### Task statement
If a line in the data contains "blue", copy it out.

### Task inputs

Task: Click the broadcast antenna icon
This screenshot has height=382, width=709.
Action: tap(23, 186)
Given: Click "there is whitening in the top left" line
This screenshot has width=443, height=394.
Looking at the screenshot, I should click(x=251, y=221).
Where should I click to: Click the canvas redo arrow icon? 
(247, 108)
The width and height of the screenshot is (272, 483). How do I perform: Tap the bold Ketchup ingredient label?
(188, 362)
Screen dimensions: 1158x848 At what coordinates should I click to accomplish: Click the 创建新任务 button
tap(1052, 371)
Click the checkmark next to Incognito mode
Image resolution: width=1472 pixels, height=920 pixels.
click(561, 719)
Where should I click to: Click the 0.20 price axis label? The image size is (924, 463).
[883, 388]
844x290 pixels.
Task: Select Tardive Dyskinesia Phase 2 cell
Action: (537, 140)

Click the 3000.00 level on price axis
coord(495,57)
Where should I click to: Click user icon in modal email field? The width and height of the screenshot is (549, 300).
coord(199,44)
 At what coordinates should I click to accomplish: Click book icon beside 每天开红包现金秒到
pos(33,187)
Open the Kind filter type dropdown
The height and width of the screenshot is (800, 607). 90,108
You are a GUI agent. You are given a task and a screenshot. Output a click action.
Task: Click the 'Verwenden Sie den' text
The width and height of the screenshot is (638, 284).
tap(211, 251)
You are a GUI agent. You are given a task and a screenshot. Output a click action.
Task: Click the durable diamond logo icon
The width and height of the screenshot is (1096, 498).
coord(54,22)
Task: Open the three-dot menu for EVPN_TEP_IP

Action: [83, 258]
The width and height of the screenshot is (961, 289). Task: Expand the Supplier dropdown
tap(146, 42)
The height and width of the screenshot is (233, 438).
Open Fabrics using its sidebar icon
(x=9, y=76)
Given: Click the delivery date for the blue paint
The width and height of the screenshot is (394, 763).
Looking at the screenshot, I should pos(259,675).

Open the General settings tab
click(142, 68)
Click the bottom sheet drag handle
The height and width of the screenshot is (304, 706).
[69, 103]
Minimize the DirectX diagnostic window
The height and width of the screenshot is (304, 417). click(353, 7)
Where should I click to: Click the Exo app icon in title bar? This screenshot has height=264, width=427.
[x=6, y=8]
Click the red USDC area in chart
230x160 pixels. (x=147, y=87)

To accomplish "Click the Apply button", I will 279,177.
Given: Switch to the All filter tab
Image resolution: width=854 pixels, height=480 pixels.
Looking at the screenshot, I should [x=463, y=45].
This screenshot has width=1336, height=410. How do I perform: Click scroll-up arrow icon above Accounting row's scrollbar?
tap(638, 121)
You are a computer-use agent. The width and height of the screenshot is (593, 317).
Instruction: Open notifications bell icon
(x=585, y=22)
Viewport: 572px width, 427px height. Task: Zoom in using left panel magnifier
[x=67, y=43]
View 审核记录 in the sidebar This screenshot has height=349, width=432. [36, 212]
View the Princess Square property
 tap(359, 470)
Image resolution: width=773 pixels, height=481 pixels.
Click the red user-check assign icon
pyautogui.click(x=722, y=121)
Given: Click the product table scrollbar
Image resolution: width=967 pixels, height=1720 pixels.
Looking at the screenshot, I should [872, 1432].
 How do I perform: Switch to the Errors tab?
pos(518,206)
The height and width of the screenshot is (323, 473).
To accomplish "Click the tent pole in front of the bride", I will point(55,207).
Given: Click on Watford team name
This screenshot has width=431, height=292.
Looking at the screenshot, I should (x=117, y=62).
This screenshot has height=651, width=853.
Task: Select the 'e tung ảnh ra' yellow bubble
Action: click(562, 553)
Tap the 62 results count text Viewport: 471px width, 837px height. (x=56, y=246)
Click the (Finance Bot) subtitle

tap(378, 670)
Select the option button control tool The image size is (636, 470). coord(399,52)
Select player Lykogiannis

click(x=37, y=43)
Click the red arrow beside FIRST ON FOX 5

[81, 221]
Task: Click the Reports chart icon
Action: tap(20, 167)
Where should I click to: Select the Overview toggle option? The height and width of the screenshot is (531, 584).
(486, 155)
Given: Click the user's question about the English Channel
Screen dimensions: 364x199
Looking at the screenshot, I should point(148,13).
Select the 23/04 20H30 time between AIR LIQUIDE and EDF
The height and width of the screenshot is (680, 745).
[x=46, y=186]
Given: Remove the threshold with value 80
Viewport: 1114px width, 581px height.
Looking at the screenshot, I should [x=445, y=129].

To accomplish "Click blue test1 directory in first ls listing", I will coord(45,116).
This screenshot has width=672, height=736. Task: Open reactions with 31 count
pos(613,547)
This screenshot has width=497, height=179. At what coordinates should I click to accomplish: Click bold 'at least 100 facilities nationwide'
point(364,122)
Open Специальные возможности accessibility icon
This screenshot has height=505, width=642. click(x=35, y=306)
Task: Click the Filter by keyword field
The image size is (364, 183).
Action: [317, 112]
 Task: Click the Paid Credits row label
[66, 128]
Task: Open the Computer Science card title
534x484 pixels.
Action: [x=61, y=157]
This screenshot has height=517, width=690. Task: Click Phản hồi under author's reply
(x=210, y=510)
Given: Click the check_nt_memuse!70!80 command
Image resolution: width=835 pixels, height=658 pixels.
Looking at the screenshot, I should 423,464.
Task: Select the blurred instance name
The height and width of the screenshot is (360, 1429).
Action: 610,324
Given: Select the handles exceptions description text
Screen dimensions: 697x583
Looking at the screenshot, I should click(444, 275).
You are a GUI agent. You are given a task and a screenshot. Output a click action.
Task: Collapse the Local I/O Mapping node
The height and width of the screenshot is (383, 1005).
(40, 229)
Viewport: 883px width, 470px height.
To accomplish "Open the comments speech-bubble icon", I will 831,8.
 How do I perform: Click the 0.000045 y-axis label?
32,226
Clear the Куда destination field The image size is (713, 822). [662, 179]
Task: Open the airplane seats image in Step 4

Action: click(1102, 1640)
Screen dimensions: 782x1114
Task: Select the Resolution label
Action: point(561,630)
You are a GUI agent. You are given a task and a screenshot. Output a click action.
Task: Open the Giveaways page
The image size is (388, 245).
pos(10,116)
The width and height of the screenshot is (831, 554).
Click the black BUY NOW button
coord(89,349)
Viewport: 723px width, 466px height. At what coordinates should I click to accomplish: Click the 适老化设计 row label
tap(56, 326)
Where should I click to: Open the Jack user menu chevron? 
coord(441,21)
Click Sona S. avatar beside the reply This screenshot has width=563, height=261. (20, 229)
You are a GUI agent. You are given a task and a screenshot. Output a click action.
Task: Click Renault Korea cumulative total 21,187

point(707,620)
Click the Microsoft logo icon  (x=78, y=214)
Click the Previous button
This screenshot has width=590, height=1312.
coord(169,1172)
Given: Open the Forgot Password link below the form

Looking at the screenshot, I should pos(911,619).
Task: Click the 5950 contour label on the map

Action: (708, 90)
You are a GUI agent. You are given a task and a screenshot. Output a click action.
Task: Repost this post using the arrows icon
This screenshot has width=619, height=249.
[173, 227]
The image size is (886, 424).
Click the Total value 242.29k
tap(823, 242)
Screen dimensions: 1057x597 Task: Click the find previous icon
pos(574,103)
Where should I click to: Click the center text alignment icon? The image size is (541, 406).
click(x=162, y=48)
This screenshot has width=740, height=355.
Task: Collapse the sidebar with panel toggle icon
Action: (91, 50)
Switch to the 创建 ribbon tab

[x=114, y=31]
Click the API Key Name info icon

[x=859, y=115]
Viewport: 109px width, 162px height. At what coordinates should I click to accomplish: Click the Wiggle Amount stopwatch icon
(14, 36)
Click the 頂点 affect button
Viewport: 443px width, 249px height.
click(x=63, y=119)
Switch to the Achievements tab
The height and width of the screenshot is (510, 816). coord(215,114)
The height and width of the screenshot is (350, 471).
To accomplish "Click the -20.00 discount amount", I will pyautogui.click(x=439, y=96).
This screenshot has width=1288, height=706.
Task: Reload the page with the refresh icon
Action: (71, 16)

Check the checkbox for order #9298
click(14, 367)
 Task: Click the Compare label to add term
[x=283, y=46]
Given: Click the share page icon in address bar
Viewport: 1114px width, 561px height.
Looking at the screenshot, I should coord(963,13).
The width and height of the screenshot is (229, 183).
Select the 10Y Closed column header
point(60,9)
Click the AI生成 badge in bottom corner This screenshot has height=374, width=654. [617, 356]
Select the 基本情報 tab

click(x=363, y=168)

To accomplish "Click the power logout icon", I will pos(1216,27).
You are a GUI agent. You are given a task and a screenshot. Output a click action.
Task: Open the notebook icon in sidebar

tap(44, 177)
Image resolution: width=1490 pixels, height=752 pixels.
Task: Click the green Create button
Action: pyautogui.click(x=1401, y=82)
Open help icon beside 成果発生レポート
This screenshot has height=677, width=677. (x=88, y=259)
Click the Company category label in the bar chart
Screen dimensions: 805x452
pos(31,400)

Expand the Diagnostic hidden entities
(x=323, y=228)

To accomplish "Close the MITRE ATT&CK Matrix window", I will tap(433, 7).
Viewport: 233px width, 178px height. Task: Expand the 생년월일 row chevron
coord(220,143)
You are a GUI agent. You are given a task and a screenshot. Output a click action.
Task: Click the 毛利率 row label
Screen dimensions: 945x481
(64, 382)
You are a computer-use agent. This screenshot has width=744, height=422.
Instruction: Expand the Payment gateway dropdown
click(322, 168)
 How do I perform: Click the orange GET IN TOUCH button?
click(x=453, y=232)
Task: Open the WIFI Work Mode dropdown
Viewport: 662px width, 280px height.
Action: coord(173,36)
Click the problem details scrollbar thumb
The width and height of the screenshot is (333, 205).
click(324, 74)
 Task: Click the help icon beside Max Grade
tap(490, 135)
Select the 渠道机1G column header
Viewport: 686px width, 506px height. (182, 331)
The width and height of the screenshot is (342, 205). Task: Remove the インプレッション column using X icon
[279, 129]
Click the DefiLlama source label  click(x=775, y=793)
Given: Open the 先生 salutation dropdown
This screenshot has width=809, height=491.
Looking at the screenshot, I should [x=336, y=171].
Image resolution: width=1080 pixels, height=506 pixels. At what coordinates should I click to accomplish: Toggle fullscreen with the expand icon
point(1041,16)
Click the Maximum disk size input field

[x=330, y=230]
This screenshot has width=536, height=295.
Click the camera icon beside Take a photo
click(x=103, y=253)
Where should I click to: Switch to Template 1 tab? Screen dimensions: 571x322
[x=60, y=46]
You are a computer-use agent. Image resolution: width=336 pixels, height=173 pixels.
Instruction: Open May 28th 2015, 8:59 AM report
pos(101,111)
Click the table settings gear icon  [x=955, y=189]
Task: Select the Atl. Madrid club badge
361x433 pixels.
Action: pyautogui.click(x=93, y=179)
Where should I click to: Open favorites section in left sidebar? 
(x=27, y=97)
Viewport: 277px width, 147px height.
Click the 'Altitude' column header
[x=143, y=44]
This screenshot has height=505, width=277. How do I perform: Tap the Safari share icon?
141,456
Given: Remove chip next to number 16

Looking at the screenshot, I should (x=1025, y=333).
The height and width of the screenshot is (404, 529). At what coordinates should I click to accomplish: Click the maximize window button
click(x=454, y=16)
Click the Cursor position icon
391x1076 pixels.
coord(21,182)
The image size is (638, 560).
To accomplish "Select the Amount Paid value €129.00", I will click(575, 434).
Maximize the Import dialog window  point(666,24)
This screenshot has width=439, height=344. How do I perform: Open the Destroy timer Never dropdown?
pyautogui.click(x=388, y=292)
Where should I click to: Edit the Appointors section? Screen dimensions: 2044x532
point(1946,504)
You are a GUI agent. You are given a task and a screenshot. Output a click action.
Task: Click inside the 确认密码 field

### Answer to this task
Given: Click the delivery date for the blue paint
To accomplish "Click blue test1 directory in first ls listing", I will coord(45,116).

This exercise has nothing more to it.